Numerous alternative embodiments could be implemented, using either
current technology or technology developed after the filing date of
this patent, which would still fall within the scope of the
claims.
[0014] It should also be understood that, unless a term is
expressly defined in this patent using the sentence "As used
herein, the term `______` is hereby defined to mean . . . " or a
similar sentence, there is no intent to limit the meaning of that
term, either expressly or by implication, beyond its plain or
ordinary meaning, and such term should not be interpreted to be
limited in scope based on any statement made in any section of this
patent (other than the language of the claims). To the extent that
any term recited in the claims at the end of this patent is
referred to in this patent in a manner consistent with a single
meaning, that is done for sake of clarity only so as to not confuse
the reader, and it is not intended that such claim term by limited,
by implication or otherwise, to that single meaning. Finally,
unless a claim element is specifically defined by reciting the word
"means" and a function without the recital of any structure, it is
not intended that the scope of any claim element be interpreted
based on the application of 35 U.S.C. .sctn.112, sixth
paragraph.
[0015] FIG. 1 illustrates an example of a suitable computing system
environment 100 that may operate to display and provide the user
interface described by this specification.

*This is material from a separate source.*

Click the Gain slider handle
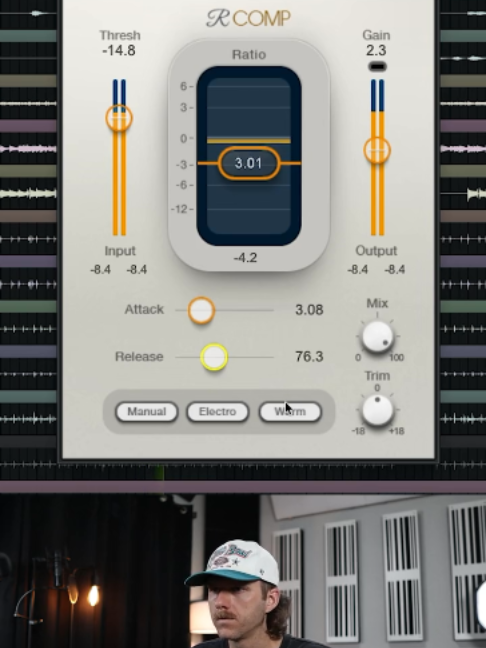The width and height of the screenshot is (486, 648). click(x=377, y=150)
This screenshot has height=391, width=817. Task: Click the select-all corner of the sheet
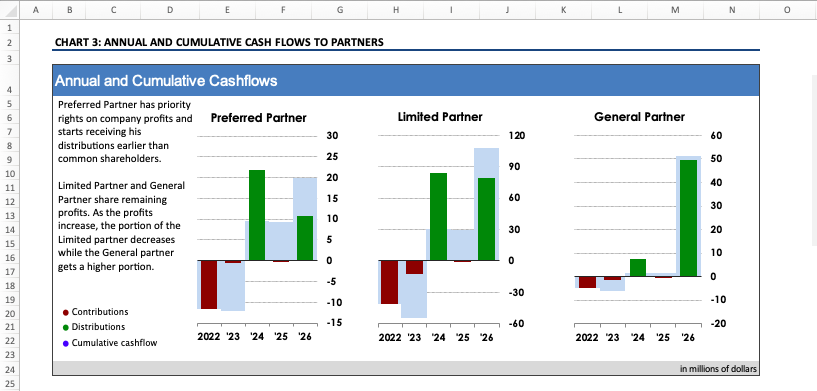tap(10, 9)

It should be noted that
the computing system environment 100 is only one example of a
suitable computing environment and is not intended to suggest any
limitation as to the scope of use or functionality of the method
and apparatus of the claims. Neither should the computing
environment 100 be interpreted as having any dependency or
requirement relating to any one component or combination of
components illustrated in the exemplary operating environment
100.
[0016] With reference to FIG. 1, an exemplary system for
implementing the blocks of the claimed method and apparatus
includes a general purpose computing device in the form of a
computer 110. Components of computer 110 may include, but are not
limited to, a processing unit 120, a system memory 130, and a
system bus 121 that couples various system components including the
system memory to the processing unit 120.
[0017] The computer 110 may operate in a networked environment
using logical connections to one or more remote computers, such as
a remote computer 180, via a local area network (LAN) 171 and/or a
wide area network (WAN) 173 via a modem 172 or other network
interface 170.
[0018] Computer 110 typically includes a variety of computer
readable media that may be any available media that may be accessed
by computer 110 and includes both volatile and nonvolatile media,
removable and non-removable media. The system memory 130 includes
computer storage media in the form of volatile and/or nonvolatile
memory such as read only memory (ROM) 131 and random access memory
(RAM) 132. The ROM may include a basic input/output system 133
(BIOS). RAM 132 typically contains data and/or program modules that
include operating system 134, application programs 135, other
program modules 136, and program data 137.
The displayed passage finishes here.